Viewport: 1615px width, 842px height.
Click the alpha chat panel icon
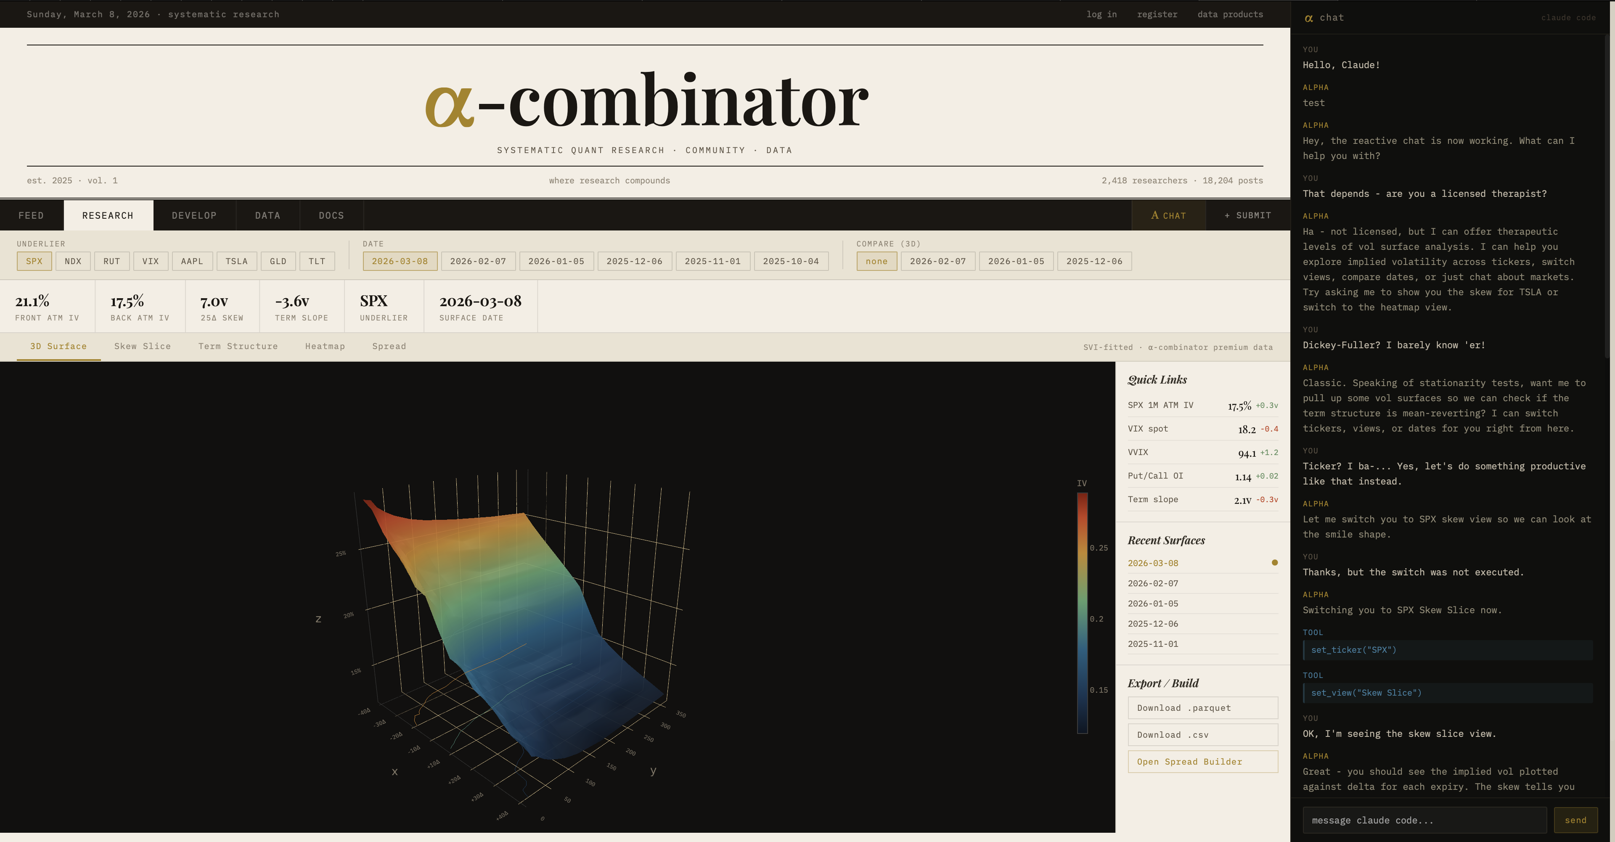[1308, 18]
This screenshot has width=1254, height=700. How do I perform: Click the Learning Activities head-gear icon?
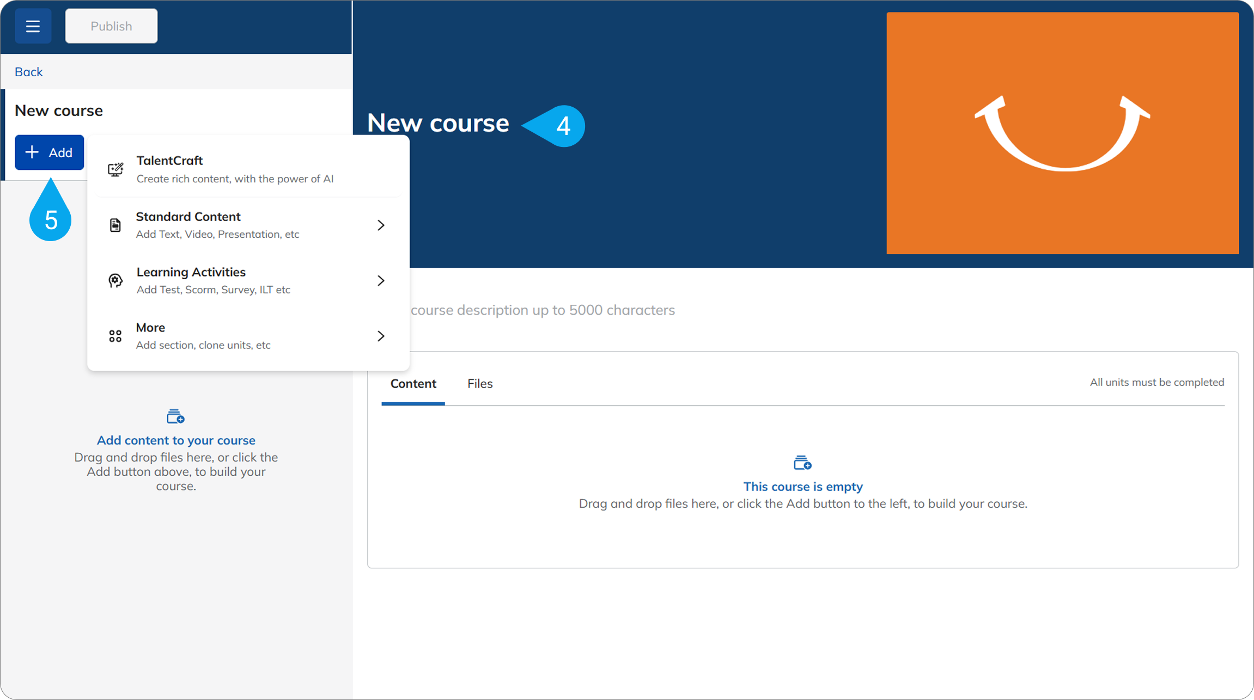pyautogui.click(x=115, y=281)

• **What you are asked to do**: The entries above are to be repeated exactly, except for any pictures.

• **Response to the task**:
Viewport: 1615px width, 842px height.
Click the alpha chat panel icon
[1308, 18]
This screenshot has width=1254, height=700. How do I perform: Click the Learning Activities head-gear icon?
pyautogui.click(x=115, y=281)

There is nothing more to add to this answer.